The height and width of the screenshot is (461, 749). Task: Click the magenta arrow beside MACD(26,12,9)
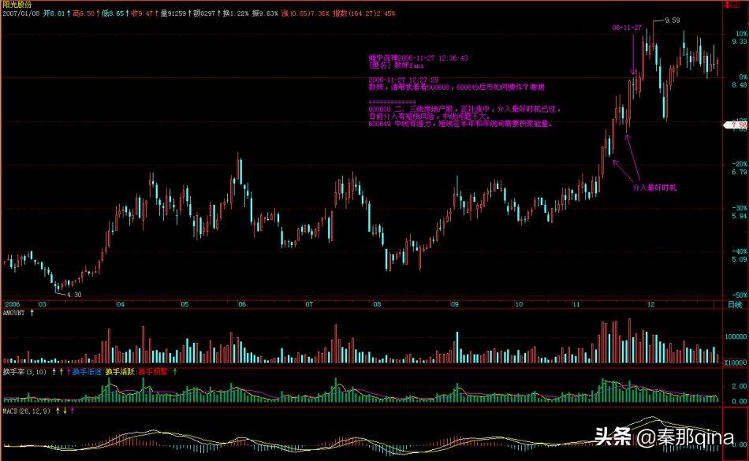click(x=73, y=411)
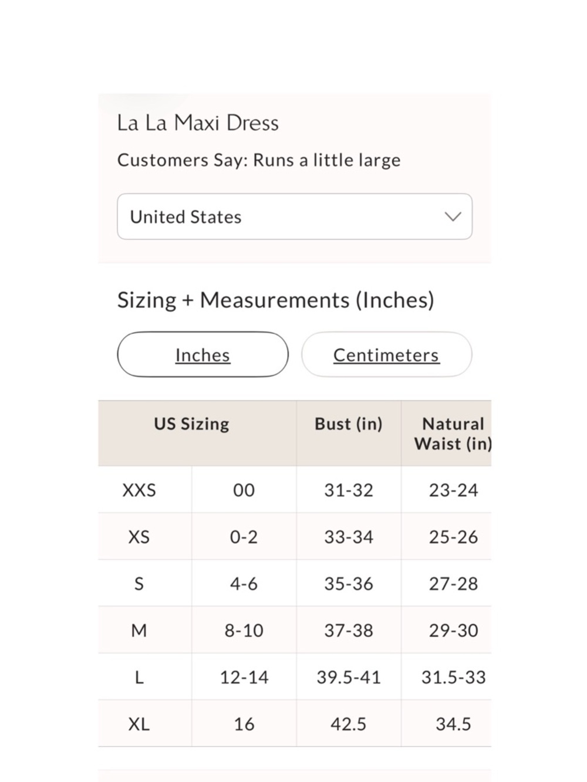Click the 34.5 waist measurement cell

click(453, 724)
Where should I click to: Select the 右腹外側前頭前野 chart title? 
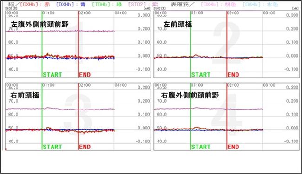tap(190, 95)
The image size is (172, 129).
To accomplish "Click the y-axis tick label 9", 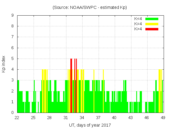I will 12,16.
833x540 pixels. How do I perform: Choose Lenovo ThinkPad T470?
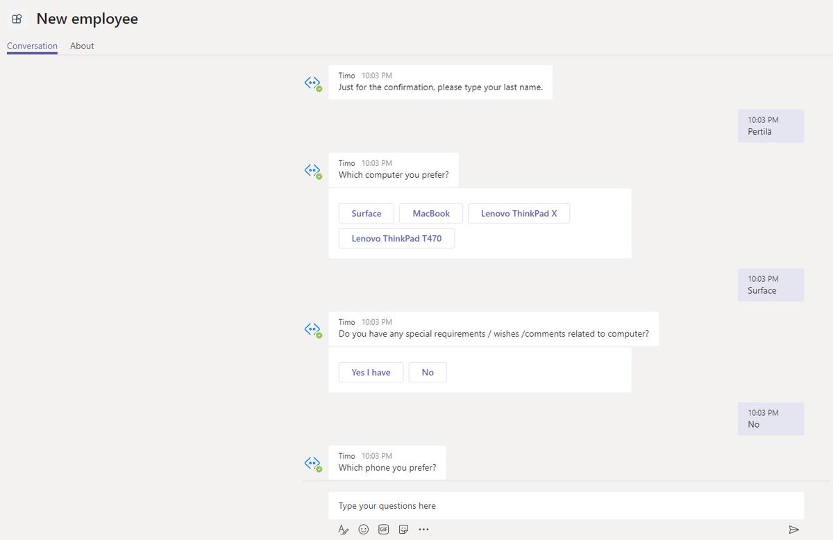coord(396,238)
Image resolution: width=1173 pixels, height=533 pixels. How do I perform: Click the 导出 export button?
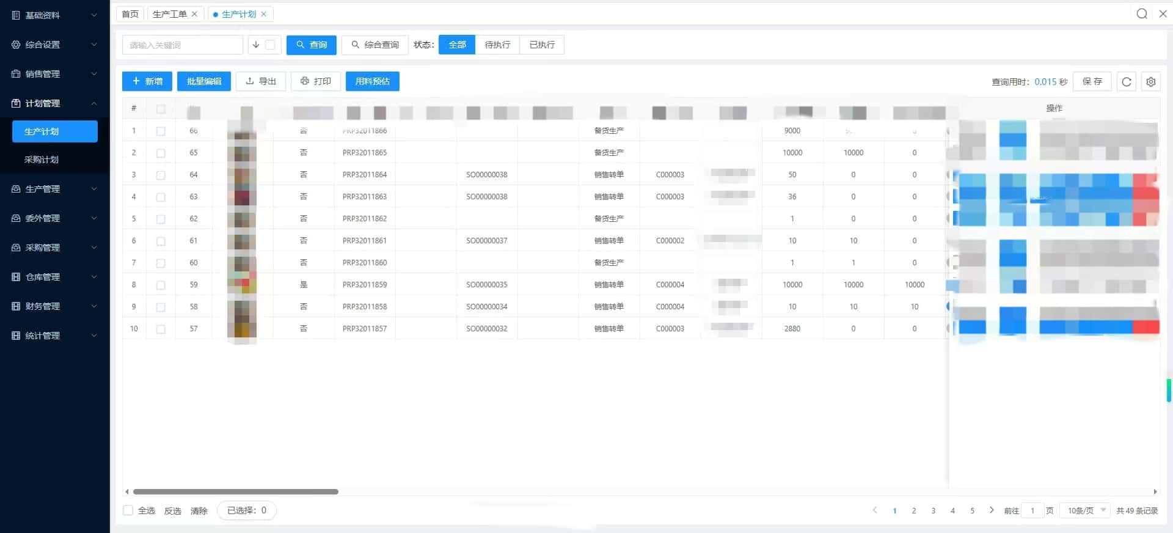pyautogui.click(x=261, y=81)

### [PROBLEM]
What is needed is a word-for-word restatement of the lines from the one holding "833x540 pixels. How" to the final line of the data above, inclusive, without any pictures.

### [ANSWER BOX]
833x540 pixels. How do I perform: Choose Lenovo ThinkPad T470?
coord(396,238)
Image resolution: width=1173 pixels, height=533 pixels. How do I perform: Click the 导出 export button?
pyautogui.click(x=261, y=81)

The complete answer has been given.